The sample data in the database looks something like this:
{
'data':
[
'Log':
{
'IP':['8.8.8.8','8.8.4.4'],
'URL':['www.google.com']
'Hash' ['d2a12319bf1221ce7681928cc']
},
'Log':
{
'IP':['1.2.3.4'],
'URL':['www.cnn.com']
'Hash' []
},
]
}
I am trying to aggregate a list of unique IP, URL and Hash from the above list of logs. My current query looks sth like this:
db.loglist.aggregate([{'$match':{'data.Log':{'$exists':true}}},
{'$unwind':'$data'},
{'$unwind':'$data.Log.URL'},
{'$unwind':'$data.Log.Hash'},
{'$unwind':'$data.Log.IP'},
{'$group':{'_id':'$ioc',
'FHList':{'$addToSet':'$data.Log.Hash'},
'URLList':{'$addToSet':'$data.Log.URL'},
'IPList':{'$addToSet':'$data.Log.IP'}}
}])
It works well if for every log, there is at least one element in each of the three arrays.
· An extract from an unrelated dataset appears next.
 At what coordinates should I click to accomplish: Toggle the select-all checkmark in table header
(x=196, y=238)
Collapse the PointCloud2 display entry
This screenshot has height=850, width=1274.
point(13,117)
However, when there is an empty array appears in any one of the logs. Mongo returns empty for the whole query. I figured out it's the default behavior of $unwind from a few similar posts. But what is the standard way to use $unwind then, if say we have no results for "Hash", we can still keep the results for "IP" and "URL".
Thanks in advance for any answer.